EXTRACTED DATA:
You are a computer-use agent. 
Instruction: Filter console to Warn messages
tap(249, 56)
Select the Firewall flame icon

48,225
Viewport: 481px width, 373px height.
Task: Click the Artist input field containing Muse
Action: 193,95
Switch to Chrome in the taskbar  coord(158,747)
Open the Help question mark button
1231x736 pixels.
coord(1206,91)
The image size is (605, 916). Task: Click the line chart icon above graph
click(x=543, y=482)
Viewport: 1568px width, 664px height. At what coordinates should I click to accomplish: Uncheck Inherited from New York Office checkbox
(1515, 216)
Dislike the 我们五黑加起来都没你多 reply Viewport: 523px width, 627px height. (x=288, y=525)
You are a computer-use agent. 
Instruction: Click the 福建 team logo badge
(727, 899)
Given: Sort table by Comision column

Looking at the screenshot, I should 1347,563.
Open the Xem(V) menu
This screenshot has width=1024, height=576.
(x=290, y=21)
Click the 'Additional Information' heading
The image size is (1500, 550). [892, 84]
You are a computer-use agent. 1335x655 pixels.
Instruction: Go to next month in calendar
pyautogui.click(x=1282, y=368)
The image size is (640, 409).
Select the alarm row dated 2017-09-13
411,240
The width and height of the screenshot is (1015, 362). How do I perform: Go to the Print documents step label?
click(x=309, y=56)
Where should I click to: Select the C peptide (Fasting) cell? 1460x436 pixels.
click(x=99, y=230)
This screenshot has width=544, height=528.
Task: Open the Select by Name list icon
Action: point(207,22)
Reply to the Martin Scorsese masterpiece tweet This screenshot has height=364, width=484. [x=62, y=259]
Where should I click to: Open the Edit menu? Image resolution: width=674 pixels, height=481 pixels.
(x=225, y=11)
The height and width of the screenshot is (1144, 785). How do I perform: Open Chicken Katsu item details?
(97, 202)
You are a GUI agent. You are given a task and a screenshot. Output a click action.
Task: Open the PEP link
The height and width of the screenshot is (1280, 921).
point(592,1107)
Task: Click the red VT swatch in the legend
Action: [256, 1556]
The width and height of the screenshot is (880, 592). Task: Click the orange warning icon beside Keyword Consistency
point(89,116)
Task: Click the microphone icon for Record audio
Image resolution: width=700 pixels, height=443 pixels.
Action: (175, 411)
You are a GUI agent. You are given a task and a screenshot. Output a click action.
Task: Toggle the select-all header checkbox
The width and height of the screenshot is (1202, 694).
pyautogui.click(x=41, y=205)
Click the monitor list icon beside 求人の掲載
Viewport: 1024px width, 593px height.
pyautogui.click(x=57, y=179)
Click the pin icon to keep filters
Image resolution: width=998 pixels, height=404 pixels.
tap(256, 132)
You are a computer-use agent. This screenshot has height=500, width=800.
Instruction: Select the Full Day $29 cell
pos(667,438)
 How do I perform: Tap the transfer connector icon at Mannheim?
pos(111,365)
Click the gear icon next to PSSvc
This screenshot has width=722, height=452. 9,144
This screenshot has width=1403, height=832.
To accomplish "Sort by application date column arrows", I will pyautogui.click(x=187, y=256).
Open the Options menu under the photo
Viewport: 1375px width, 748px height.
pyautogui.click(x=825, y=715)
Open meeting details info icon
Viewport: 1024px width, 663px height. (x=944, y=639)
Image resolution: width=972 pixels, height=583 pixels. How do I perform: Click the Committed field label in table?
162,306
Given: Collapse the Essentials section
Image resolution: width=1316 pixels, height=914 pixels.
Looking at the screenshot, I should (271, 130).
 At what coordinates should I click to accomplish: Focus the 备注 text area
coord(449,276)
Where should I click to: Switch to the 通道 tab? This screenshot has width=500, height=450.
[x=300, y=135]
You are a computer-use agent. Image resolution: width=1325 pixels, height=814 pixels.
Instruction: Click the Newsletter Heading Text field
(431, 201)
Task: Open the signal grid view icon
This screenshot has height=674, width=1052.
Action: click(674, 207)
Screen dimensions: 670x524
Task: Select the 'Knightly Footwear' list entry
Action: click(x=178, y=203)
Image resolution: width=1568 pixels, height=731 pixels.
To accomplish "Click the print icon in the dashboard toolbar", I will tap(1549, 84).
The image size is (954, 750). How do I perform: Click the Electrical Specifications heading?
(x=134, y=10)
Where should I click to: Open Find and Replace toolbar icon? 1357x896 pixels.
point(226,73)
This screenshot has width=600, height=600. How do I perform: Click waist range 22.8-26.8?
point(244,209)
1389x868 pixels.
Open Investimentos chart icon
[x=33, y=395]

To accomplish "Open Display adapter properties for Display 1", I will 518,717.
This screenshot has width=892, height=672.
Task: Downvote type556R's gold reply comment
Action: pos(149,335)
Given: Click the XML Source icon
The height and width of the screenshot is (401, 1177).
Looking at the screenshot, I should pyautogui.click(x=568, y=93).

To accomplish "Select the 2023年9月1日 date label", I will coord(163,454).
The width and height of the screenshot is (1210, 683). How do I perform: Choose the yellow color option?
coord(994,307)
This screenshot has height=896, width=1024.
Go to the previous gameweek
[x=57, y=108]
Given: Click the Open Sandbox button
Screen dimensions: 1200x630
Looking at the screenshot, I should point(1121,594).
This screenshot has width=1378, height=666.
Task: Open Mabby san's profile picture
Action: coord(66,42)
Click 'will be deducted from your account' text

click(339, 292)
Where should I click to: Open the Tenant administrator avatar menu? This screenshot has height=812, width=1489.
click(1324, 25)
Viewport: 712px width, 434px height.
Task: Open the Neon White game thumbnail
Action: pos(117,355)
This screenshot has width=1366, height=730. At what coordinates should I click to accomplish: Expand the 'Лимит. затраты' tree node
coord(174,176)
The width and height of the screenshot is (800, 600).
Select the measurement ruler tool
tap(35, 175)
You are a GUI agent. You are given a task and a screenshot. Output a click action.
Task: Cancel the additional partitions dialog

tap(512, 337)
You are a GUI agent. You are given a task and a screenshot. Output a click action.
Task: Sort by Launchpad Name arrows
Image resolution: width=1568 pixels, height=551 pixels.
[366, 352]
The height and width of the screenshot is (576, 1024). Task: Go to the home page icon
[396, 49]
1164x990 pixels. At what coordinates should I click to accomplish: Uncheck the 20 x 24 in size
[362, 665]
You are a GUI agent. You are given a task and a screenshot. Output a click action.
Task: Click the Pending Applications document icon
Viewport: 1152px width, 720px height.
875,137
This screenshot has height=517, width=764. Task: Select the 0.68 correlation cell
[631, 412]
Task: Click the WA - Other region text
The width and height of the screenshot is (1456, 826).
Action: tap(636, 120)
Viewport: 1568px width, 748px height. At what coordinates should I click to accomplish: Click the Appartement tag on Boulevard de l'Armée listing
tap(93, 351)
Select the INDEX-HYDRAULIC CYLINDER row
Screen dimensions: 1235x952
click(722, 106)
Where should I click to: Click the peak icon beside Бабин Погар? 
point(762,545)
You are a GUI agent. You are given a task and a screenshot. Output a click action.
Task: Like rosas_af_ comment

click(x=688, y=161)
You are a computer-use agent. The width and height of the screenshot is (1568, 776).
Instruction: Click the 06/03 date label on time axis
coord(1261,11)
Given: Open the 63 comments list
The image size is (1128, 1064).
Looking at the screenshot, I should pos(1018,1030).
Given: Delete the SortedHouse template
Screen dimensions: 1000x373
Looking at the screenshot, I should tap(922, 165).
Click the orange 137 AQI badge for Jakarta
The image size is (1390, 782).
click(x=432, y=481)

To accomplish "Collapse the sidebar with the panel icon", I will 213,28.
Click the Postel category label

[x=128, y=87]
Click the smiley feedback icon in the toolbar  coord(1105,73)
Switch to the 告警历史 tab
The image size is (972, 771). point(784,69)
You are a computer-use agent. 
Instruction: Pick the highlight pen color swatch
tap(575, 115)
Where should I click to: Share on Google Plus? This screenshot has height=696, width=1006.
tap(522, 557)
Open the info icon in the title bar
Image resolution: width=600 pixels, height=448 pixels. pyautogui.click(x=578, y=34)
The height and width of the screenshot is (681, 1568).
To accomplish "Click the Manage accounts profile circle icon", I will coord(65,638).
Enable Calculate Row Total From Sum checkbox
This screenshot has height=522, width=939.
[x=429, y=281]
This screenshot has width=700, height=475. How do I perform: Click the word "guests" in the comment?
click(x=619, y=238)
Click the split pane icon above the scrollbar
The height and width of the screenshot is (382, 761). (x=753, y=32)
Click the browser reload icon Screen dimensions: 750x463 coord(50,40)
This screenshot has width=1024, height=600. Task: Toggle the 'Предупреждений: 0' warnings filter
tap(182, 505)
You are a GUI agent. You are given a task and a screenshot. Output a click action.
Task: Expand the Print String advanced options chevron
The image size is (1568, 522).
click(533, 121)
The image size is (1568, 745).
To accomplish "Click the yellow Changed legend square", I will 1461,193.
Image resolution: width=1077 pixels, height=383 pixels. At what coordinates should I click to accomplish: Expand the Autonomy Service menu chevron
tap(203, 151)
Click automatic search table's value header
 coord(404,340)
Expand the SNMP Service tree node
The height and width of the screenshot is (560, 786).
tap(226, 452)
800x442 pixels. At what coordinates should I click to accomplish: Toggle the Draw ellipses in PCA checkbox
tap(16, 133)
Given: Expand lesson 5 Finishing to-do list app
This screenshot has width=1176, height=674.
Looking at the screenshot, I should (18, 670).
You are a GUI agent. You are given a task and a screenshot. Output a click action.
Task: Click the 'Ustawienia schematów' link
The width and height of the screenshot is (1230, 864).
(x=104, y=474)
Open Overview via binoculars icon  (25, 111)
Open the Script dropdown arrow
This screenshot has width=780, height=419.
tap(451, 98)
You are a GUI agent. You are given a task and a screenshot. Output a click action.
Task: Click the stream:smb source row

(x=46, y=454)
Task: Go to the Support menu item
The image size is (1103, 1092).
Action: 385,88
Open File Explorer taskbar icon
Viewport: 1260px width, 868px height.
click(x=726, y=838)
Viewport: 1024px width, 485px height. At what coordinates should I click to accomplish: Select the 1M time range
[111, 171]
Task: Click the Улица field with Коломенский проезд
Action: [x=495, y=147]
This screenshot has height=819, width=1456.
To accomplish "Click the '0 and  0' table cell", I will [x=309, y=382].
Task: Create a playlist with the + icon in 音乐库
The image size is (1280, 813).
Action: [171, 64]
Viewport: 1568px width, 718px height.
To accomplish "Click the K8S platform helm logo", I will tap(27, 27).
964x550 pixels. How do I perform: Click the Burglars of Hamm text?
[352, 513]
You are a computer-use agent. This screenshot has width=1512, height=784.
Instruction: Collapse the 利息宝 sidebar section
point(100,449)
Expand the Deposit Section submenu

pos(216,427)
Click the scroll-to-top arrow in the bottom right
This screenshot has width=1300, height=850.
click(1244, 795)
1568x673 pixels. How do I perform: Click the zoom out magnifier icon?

BRIEF:
What you return must be an exact retyping of the lines above starting at the line with "Image resolution: width=1077" and ending at the line with "Given: Expand lesson", and nothing besides.

SOLUTION FOR THIS PROBLEM:
Image resolution: width=1077 pixels, height=383 pixels. At what coordinates should I click to accomplish: Expand the Autonomy Service menu chevron
tap(203, 151)
Click automatic search table's value header
 coord(404,340)
Expand the SNMP Service tree node
The height and width of the screenshot is (560, 786).
tap(226, 452)
800x442 pixels. At what coordinates should I click to accomplish: Toggle the Draw ellipses in PCA checkbox
tap(16, 133)
Given: Expand lesson 5 Finishing to-do list app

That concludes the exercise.